Sustainability as a core component of My Active Menopause – our two-week programme aimed to introduce women to physical activity for the management of their symptoms, and then the local authority teams then developed their own sustainable offers within their communities, meaning four areas now have a sustainable menopause offers.

Creating resources – At Active Together we firstly developed multiple new resources including:

  • ‘Active Menopause’ webpage covering FAQs, how physical activity can help to manage symptoms of perimenopause and menopause, diet, prescribed and non-prescribed treatments, local physical activity opportunities and web links to useful resources. 
  • We also created a physical activity guidelines flyer for perimenopausal and menopausal women, a local version of the CMO guidelines. 
  • We also created a ‘Your Guide to an Active Menopause’, a 24 page booklet covering aerobic, strength & resistance, flexibility, impact, desk-based, functional and pelvic floor exercises. It explains what these are, how to do it, how much to do, top tips related to common symptoms, instructions for completing various exercises with images and useful links. All resources were written in collaboration with a women’s health specialist. 
  • We also then have a ‘LLR Girls Can’ webpage which is our local response to the national This Girl Can campaign, which seeks to support all women to move more regardless of age, background, size, ability etc. This page acts as a ‘women’s health’ page, directing women to information at all stages of life (menstrual health, pregnancy, pelvic health, menopause, sexual health, mental health and cancers.) The page includes top tips to get started whilst overcoming nerves and juggling life, as well as links to local physical activity opportunities. 
  • We also distributed t-shirts, medals, shoe laces and water bottles branded with ‘LLR Girls Can’ which helped to develop a community spirt of local female activity. 

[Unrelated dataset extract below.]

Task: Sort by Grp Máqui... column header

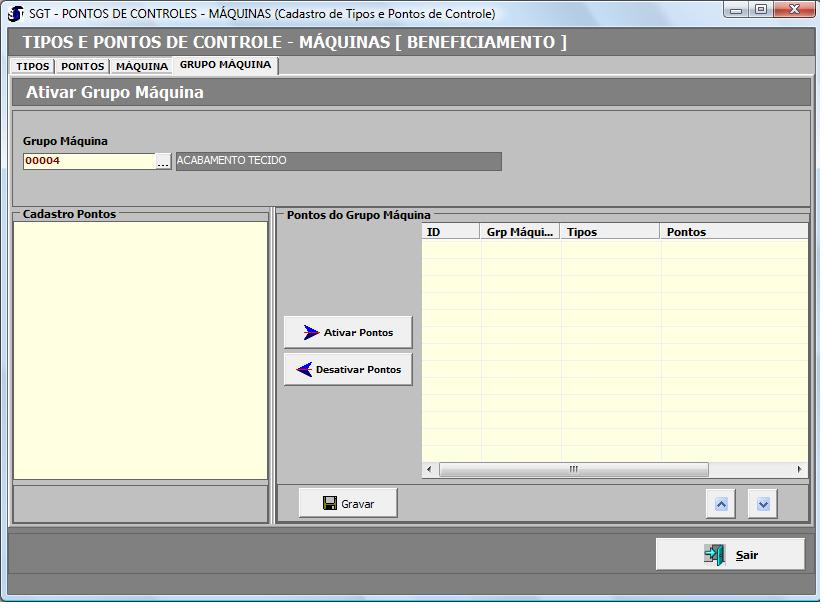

I mention these resources because after consultation with local women they told us that informative and accessible resources to refer back to were key to getting started with or sustaining physical activity. 

Lessons learned

  • Place based working is key to sustained participation – this idea of ‘going where women already are’ i.e LLR Girls Can in the Community.
  • What is meaningful – finding out what is meaningful to the individual is time well spent as you are far more likely to encourage true and sustained behaviour change.
  • Converting the outcomes of a program into their language – whoever ‘their’ might be i.e. GPs, workplace, the women themselves. Marketing and communications messages must be translated differently to different audiences (weight loss, me time, mental health, reduced days lost to sickness, increased staff retention…).
  • Holistic offers are important, not ignoring the wider determinants of health – mental health, GPs, HRT, nutrition, sleep, family, work… 
  • Lack of access to opportunities for those in low-socio economic groups.
  • Lack of join up of services i.e. how can we work with violence reduction agencies to use physical activity as the vehicle for improved physical and mental wellbeing.
  • Lack of time seen as a barrier – increasing knowledge of ‘what counts’.
  • As above, knowledge and understanding of what counts as physical activity and how much females should be doing.